**What to work on**
Copy each of the rows below word for word, with nothing changed, added, or left out.

┌─ Records provided

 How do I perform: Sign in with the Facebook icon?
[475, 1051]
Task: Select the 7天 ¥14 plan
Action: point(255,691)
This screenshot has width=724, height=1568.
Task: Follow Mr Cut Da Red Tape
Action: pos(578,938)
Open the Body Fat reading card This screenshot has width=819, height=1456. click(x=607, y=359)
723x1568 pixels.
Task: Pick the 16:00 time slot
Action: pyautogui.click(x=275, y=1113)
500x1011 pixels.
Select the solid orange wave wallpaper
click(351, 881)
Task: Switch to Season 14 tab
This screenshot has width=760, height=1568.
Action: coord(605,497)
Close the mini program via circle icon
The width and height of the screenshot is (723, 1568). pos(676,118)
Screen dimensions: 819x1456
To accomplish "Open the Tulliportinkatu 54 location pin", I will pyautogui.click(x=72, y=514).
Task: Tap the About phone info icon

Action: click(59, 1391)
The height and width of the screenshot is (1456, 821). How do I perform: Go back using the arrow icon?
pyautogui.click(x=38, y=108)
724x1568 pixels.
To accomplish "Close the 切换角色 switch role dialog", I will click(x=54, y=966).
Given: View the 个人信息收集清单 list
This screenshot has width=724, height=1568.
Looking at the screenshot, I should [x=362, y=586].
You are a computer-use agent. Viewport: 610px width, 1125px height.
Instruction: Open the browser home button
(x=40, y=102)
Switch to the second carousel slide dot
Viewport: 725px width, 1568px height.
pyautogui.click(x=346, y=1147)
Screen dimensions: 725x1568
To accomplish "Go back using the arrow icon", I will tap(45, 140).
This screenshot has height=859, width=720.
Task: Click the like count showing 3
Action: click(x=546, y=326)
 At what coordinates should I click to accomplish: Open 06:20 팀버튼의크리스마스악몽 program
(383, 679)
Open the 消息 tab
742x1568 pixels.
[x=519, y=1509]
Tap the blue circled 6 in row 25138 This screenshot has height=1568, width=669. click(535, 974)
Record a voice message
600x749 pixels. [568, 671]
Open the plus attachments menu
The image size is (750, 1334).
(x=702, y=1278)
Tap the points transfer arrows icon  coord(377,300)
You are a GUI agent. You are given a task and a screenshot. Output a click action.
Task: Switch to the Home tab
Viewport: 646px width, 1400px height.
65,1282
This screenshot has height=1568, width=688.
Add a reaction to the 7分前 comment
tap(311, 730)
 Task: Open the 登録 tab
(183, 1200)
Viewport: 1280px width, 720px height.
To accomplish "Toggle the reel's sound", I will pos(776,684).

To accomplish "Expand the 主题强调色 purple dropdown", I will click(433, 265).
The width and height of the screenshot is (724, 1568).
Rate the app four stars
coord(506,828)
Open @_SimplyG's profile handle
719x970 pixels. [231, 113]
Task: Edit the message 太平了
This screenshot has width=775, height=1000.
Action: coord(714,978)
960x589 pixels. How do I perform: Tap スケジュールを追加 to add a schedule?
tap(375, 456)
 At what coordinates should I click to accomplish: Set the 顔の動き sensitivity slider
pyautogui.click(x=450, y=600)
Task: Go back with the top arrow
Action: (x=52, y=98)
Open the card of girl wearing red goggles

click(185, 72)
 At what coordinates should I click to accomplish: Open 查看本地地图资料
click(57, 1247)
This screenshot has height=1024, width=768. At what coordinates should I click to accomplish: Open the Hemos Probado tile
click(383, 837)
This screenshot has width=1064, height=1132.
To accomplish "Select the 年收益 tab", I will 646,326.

└─

**Full output**
 How do I perform: Sign in with the Facebook icon?
[475, 1051]
Task: Select the 7天 ¥14 plan
Action: point(255,691)
This screenshot has width=724, height=1568.
Task: Follow Mr Cut Da Red Tape
Action: pos(578,938)
Open the Body Fat reading card This screenshot has width=819, height=1456. click(x=607, y=359)
723x1568 pixels.
Task: Pick the 16:00 time slot
Action: pyautogui.click(x=275, y=1113)
500x1011 pixels.
Select the solid orange wave wallpaper
click(351, 881)
Task: Switch to Season 14 tab
This screenshot has width=760, height=1568.
Action: coord(605,497)
Close the mini program via circle icon
The width and height of the screenshot is (723, 1568). pos(676,118)
Screen dimensions: 819x1456
To accomplish "Open the Tulliportinkatu 54 location pin", I will pyautogui.click(x=72, y=514).
Task: Tap the About phone info icon

Action: click(59, 1391)
The height and width of the screenshot is (1456, 821). How do I perform: Go back using the arrow icon?
pyautogui.click(x=38, y=108)
724x1568 pixels.
To accomplish "Close the 切换角色 switch role dialog", I will click(x=54, y=966).
Given: View the 个人信息收集清单 list
This screenshot has width=724, height=1568.
Looking at the screenshot, I should [x=362, y=586].
You are a computer-use agent. Viewport: 610px width, 1125px height.
Instruction: Open the browser home button
(x=40, y=102)
Switch to the second carousel slide dot
Viewport: 725px width, 1568px height.
pyautogui.click(x=346, y=1147)
Screen dimensions: 725x1568
To accomplish "Go back using the arrow icon", I will tap(45, 140).
This screenshot has height=859, width=720.
Task: Click the like count showing 3
Action: click(x=546, y=326)
 At what coordinates should I click to accomplish: Open 06:20 팀버튼의크리스마스악몽 program
(383, 679)
Open the 消息 tab
742x1568 pixels.
[x=519, y=1509]
Tap the blue circled 6 in row 25138 This screenshot has height=1568, width=669. click(535, 974)
Record a voice message
600x749 pixels. [568, 671]
Open the plus attachments menu
The image size is (750, 1334).
(x=702, y=1278)
Tap the points transfer arrows icon  coord(377,300)
You are a GUI agent. You are given a task and a screenshot. Output a click action.
Task: Switch to the Home tab
Viewport: 646px width, 1400px height.
65,1282
This screenshot has height=1568, width=688.
Add a reaction to the 7分前 comment
tap(311, 730)
 Task: Open the 登録 tab
(183, 1200)
Viewport: 1280px width, 720px height.
To accomplish "Toggle the reel's sound", I will pos(776,684).

To accomplish "Expand the 主题强调色 purple dropdown", I will click(433, 265).
The width and height of the screenshot is (724, 1568).
Rate the app four stars
coord(506,828)
Open @_SimplyG's profile handle
719x970 pixels. [231, 113]
Task: Edit the message 太平了
This screenshot has width=775, height=1000.
Action: coord(714,978)
960x589 pixels. How do I perform: Tap スケジュールを追加 to add a schedule?
tap(375, 456)
 At what coordinates should I click to accomplish: Set the 顔の動き sensitivity slider
pyautogui.click(x=450, y=600)
Task: Go back with the top arrow
Action: (x=52, y=98)
Open the card of girl wearing red goggles

click(185, 72)
 At what coordinates should I click to accomplish: Open 查看本地地图资料
click(57, 1247)
This screenshot has height=1024, width=768. At what coordinates should I click to accomplish: Open the Hemos Probado tile
click(383, 837)
This screenshot has width=1064, height=1132.
To accomplish "Select the 年收益 tab", I will 646,326.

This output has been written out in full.